1. Ports
  2. Port 1913

What Range This Port Belongs To

Port 1913 sits in the registered port range (1024-49151), also called "user ports" by IANA. This range is where organizations and developers can formally claim a port number for their service by registering it with IANA.

Registered ports are different from well-known ports (0-1023), which require operating system privileges to bind and carry the protocols the Internet runs on — HTTP, SSH, DNS. Registered ports are for everything else: commercial software, internal tools, niche protocols that needed a stable number to call home.

Anyone can request a registered port. IANA assigns the number, records the contact, and moves on. What happens after that is between the registrant and the world.1

What "armadp" Is

Port 1913 is registered under the service name armadp, filed by Kevin Welton of ARM Ltd — the company whose processor architecture runs in the majority of the world's mobile devices.
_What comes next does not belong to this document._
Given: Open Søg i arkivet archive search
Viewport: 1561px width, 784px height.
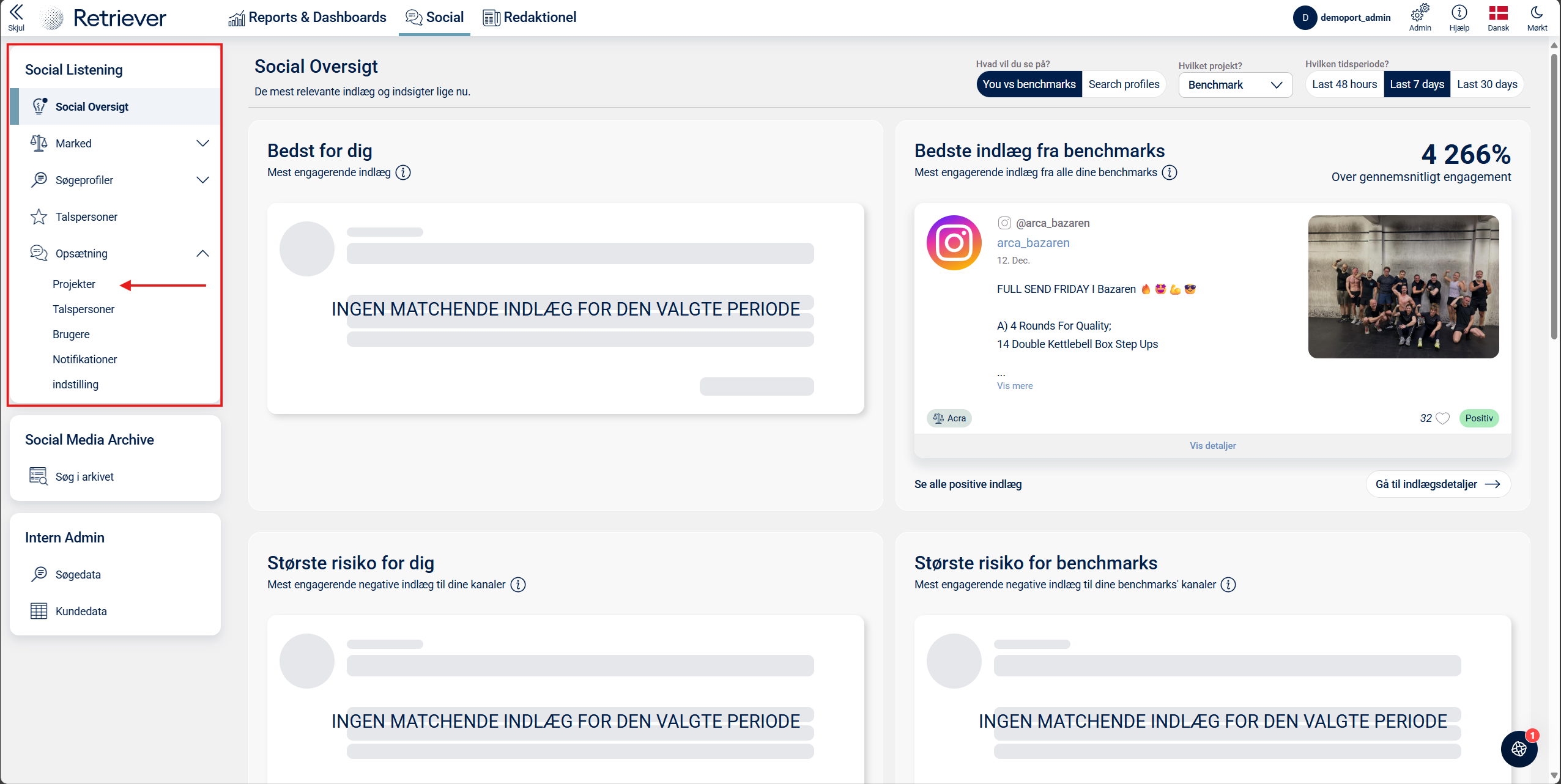Looking at the screenshot, I should point(84,476).
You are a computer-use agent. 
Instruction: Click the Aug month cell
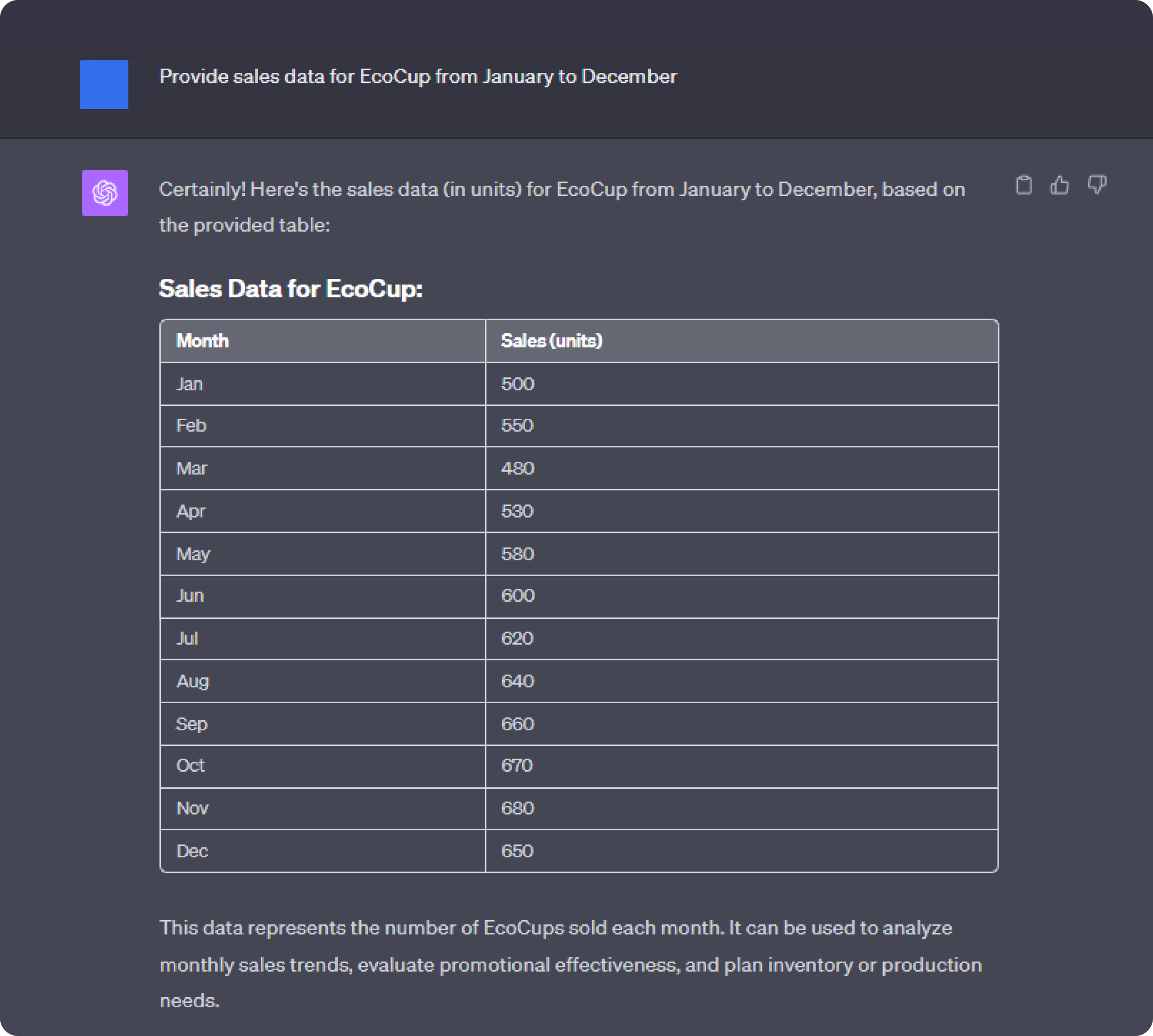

That's where the trail ends.

"armadp" does not appear in any public RFC. There is no specification, no open-source implementation, no Stack Overflow question about it. ARM Ltd registered a port, and whatever they built on top of it — if anything — never surfaced publicly. It may have been a proprietary internal tool, a development prototype, or a protocol that never shipped. The registry entry is the only artifact that remains.2

Unofficially

No unofficial uses are widely observed on port 1913. Some port databases flag it as a historical malware vector — as they do for thousands of ports — but there is no credible documented instance of a specific trojan or attack campaign targeting this port. Treat generic malware warnings about obscure ports with appropriate skepticism.

How to Check What's Listening

If you see traffic on port 1913 on your own system, it's worth investigating. Any process could be using this port — it's unoccupied enough that software sometimes lands here by coincidence.

On Linux or macOS:

# Show what process is listening on port 1913
ss -tlnp sport = :1913

# Or with lsof:
lsof -i :1913

On Windows:

netstat -ano | findstr :1913

The process ID in the output maps to an entry in Task Manager or tasklist. If something is listening here and you don't know what it is, that's worth investigating — not because port 1913 is inherently suspicious, but because unknown listeners always are.

Why Unassigned and Dormant Ports Matter

The IANA registry is not just a list of active protocols. It's a reservation system. When a port is registered — even to a protocol that never ships — it's marked as claimed. Other software is less likely to collide with it.

This matters more than it sounds. In the registered port range, collisions between software are common. Two applications that both want port 8080, both trying to run on the same machine — one of them loses. The registry reduces that chaos, even when the registered protocols themselves go nowhere.

Port 1913 holds its place in the registry. ARM Ltd reserved it. Whatever they intended, the seat remains empty — and reserved.